### TASK DETAILS:
Read through the material below and copy each line in which the word "This" occurs.

§

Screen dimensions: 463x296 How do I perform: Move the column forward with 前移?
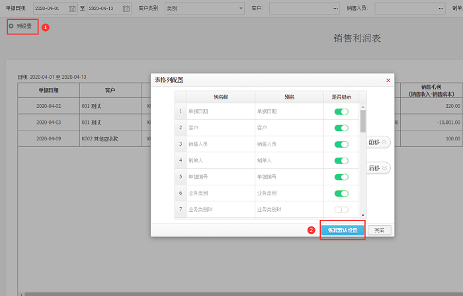pyautogui.click(x=378, y=142)
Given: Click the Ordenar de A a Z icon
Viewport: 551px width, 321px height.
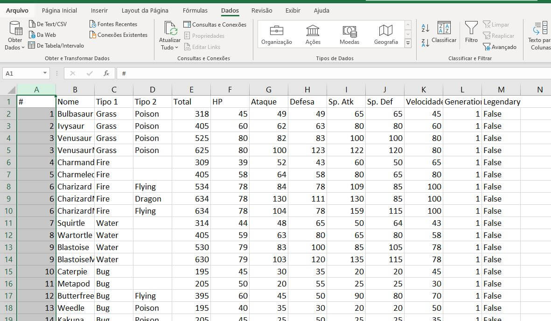Looking at the screenshot, I should click(x=425, y=28).
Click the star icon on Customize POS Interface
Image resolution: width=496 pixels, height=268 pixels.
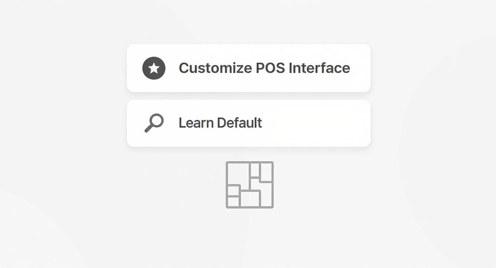tap(154, 68)
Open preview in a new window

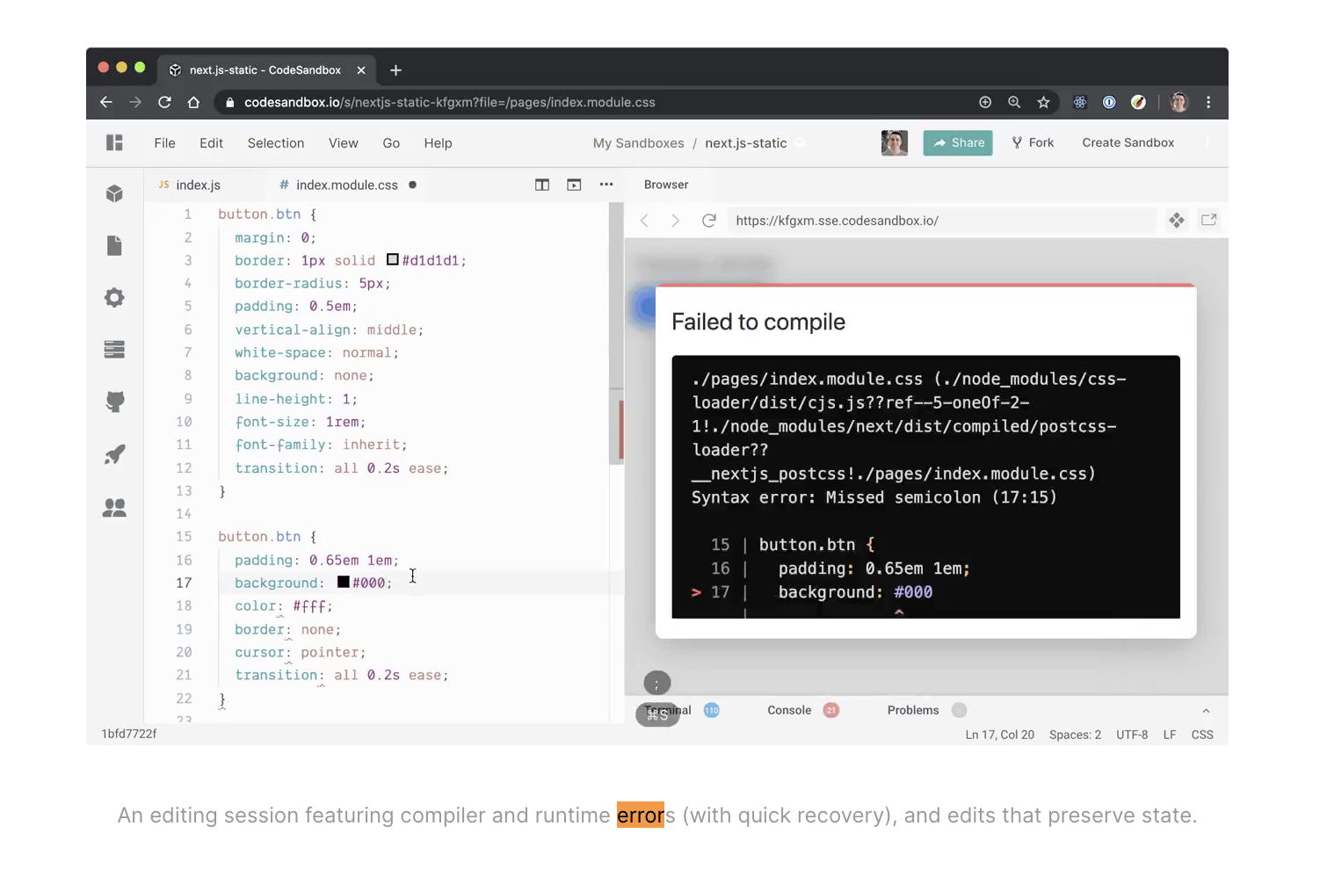tap(1209, 221)
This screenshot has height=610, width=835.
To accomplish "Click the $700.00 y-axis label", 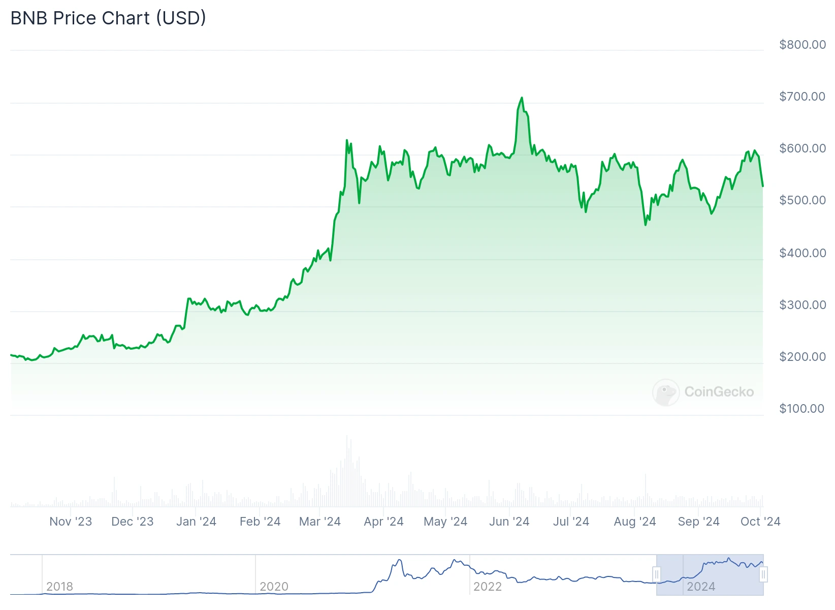I will click(x=802, y=97).
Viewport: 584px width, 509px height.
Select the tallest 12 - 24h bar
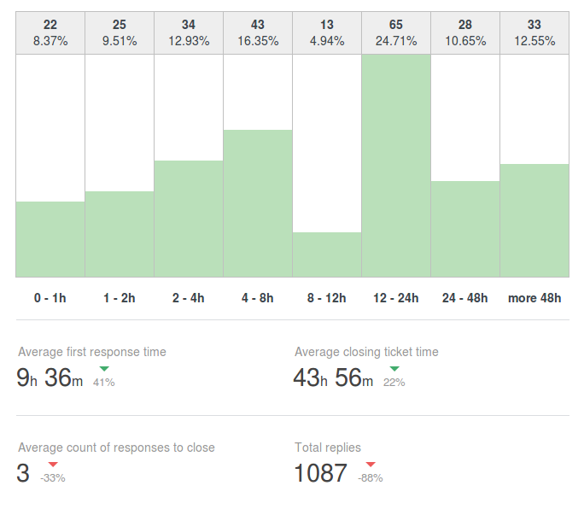pos(396,166)
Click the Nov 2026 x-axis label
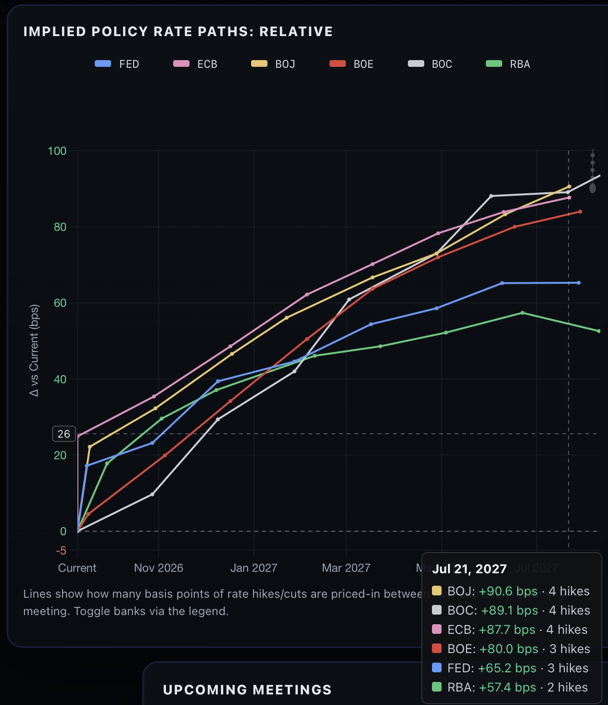The image size is (608, 705). (159, 568)

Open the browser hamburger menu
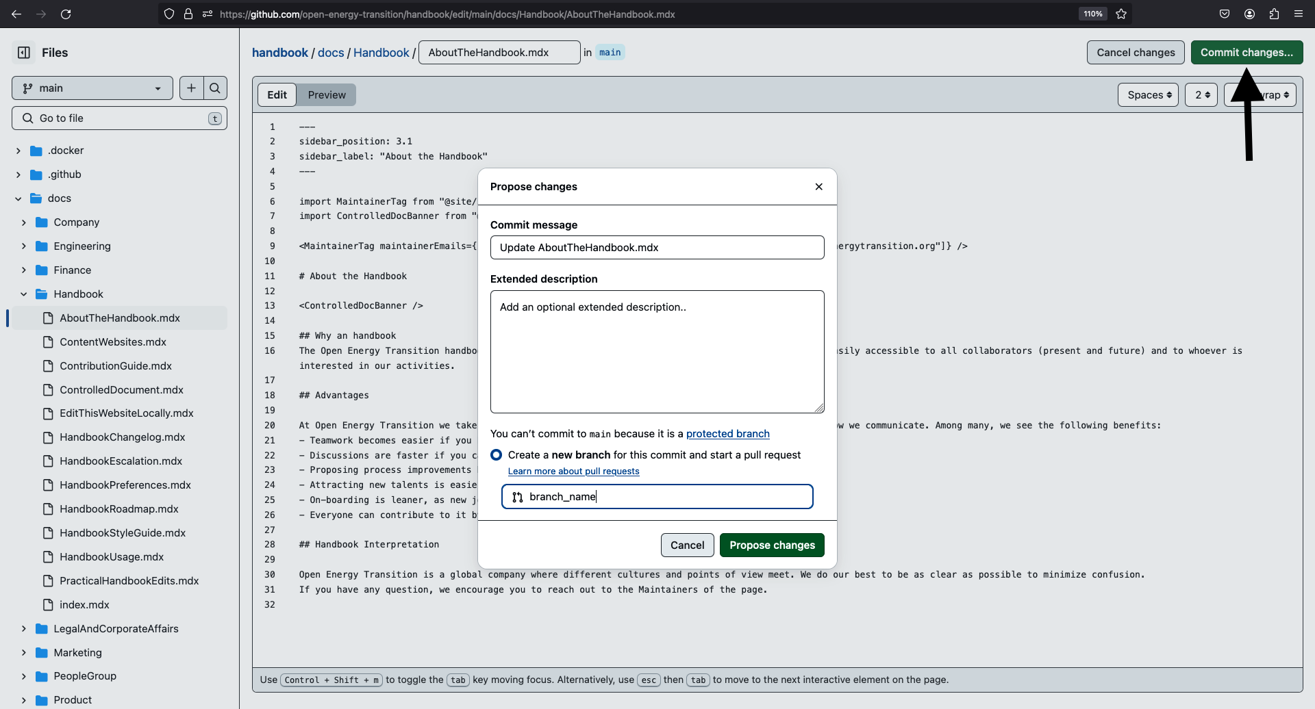pyautogui.click(x=1299, y=14)
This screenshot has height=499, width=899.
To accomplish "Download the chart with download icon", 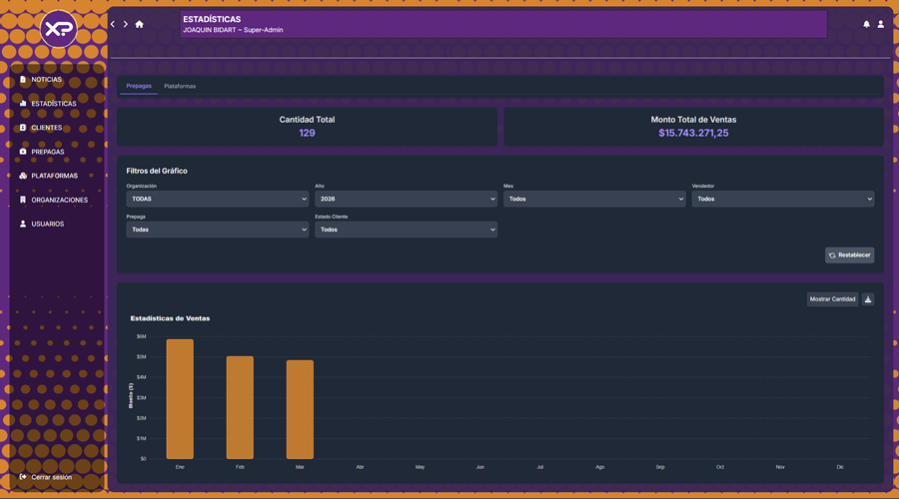I will 867,299.
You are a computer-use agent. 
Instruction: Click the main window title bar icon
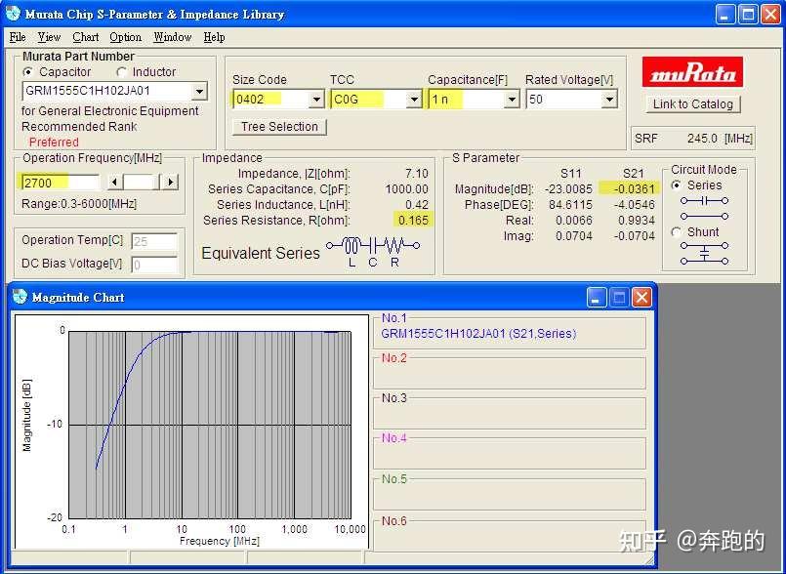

§

### RESPONSE TO THE TASK:
This screenshot has height=610, width=835.
This screenshot has height=499, width=899.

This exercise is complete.